= Data listing =
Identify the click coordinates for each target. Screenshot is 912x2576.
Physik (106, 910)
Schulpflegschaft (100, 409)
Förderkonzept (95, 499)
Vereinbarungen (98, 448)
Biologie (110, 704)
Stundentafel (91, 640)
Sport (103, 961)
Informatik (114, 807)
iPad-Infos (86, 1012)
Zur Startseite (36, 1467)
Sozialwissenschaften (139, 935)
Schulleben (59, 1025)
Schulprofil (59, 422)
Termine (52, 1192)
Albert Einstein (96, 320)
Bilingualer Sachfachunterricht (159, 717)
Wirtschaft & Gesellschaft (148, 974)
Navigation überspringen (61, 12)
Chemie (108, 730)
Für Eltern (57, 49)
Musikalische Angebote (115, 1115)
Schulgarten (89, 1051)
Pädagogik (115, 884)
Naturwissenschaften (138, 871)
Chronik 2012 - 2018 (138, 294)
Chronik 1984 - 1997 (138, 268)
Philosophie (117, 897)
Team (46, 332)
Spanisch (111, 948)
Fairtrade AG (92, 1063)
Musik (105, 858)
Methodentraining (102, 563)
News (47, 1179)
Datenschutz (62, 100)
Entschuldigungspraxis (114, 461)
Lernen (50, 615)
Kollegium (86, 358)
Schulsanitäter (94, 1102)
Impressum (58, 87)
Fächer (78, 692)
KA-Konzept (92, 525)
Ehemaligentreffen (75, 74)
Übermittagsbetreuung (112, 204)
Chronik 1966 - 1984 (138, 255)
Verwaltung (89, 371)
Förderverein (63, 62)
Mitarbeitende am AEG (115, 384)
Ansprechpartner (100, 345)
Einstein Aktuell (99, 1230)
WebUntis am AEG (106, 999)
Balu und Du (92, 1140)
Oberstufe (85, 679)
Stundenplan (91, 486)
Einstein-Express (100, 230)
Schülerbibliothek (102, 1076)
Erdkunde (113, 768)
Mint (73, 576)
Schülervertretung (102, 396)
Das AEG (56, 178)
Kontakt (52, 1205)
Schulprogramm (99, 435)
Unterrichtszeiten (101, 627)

= Task brief =
Each line from the top of the listing down to and including the one containing "Methodentraining (102, 563)" should be transcribed exactly; nothing else is to be output.

= Result below =
Identify the click coordinates for each target. Screenshot is 912x2576.
Physik (106, 910)
Schulpflegschaft (100, 409)
Förderkonzept (95, 499)
Vereinbarungen (98, 448)
Biologie (110, 704)
Stundentafel (91, 640)
Sport (103, 961)
Informatik (114, 807)
iPad-Infos (86, 1012)
Zur Startseite (36, 1467)
Sozialwissenschaften (139, 935)
Schulleben (59, 1025)
Schulprofil (59, 422)
Termine (52, 1192)
Albert Einstein (96, 320)
Bilingualer Sachfachunterricht (159, 717)
Wirtschaft & Gesellschaft (148, 974)
Navigation überspringen (61, 12)
Chemie (108, 730)
Für Eltern (57, 49)
Musikalische Angebote (115, 1115)
Schulgarten (89, 1051)
Pädagogik (115, 884)
Naturwissenschaften (138, 871)
Chronik 2012 - 2018 (138, 294)
Chronik 1984 - 1997 (138, 268)
Philosophie (117, 897)
Team (46, 332)
Spanisch (111, 948)
Fairtrade AG (92, 1063)
Musik (105, 858)
Methodentraining (102, 563)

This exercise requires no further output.